While playing around with my brand new Nokia 770, I walked out on the balcony of my 17th floor apartment in San Francisco’s financial district, and tried to connect to my home network. What do I find in the connection manager? A signal from something called SF Tech Connect.
SF TechConnect is the much ballyhooed project in San Francisco, which Google is bidding for. I know that the city has been very hush-hush about this whole network bidding process, and hasn’t offered any answers to at least one tax payer – Kimo Crossman, who has moved heaven and earth. His lone crusade to get more transparency hasn’t gone anywhere. Local media like San Francisco Bay Guardian have been critical of the whole process. This is giving some nay-sayers to come in and say, well do we need this network?

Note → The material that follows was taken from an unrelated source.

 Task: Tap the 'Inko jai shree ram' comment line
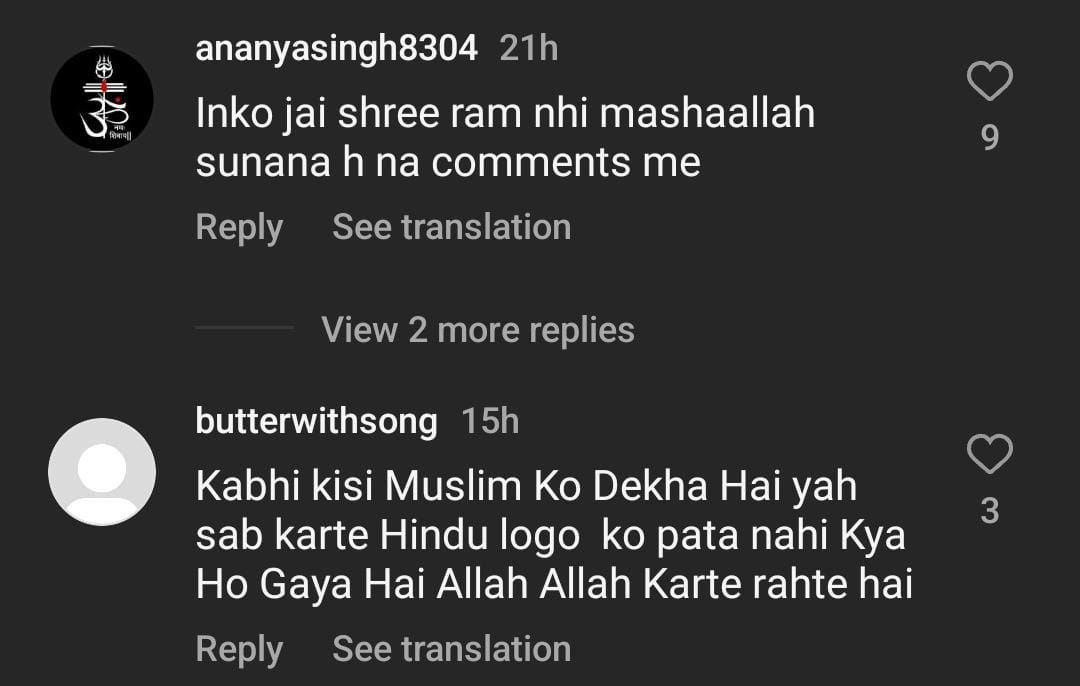(x=505, y=114)
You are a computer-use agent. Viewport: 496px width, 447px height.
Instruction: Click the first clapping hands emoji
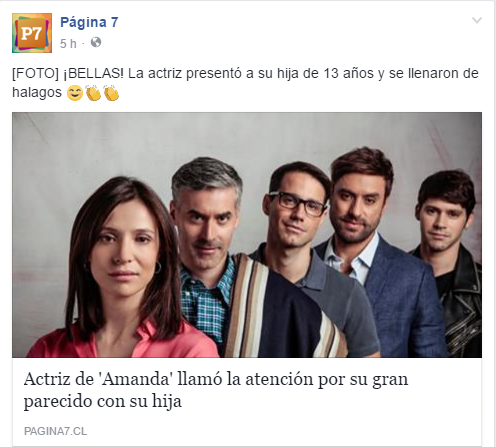click(93, 93)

(Jackson West predicted this mess, by the way!) But that brings me back to the whole issue of the SF-TechConnect on my Nokia 770. If the city is asking for RFP’s, then how the hell am I picking up signals? Is this someone else simply using the SSID. Folks, it might be time for some war-chalking. Anyone interested? Drop me a note…. I will pay for coffee.

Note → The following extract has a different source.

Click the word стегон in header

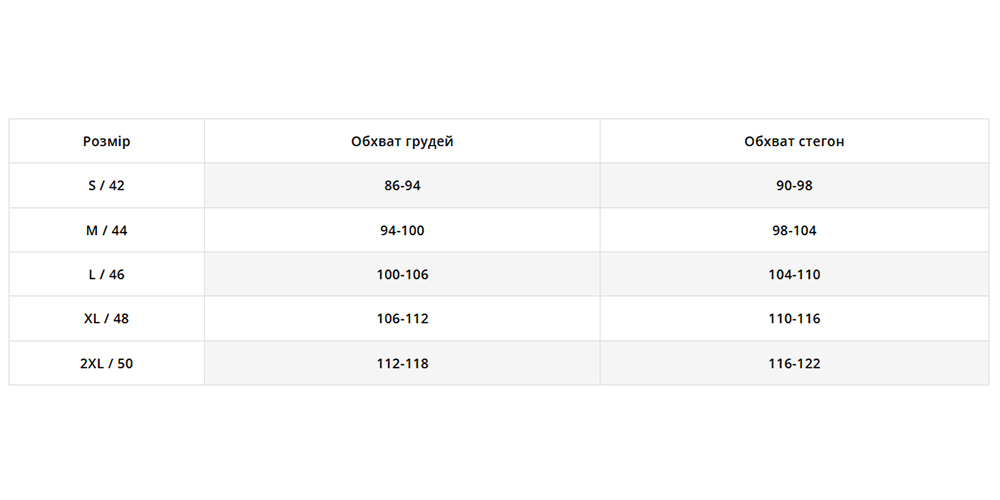[x=821, y=142]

Om, Have you tried the minisip client for the 770?
http://www.minisip.org/
Its only beta, but given your interests … and I’m sure I’m not the only one who would like to hear how SIP and the 770 work together.
Regards
When in SF last week I got a good laugh out of all the “google” SSID’s…
MetroFi now has access points at San Francisco’s Civic Center, Ferry Building and Portsmouth Square. Using the network requires visiting a splash screen and accepting a ToS.
Macworld reports the system uses both 802.11b and 802.11g and creates a mesh between nodes using 802.11a. These access points are connected via a 36 Mbps wireless line-of-sight connection to Mount Davidson and city-owned fiber.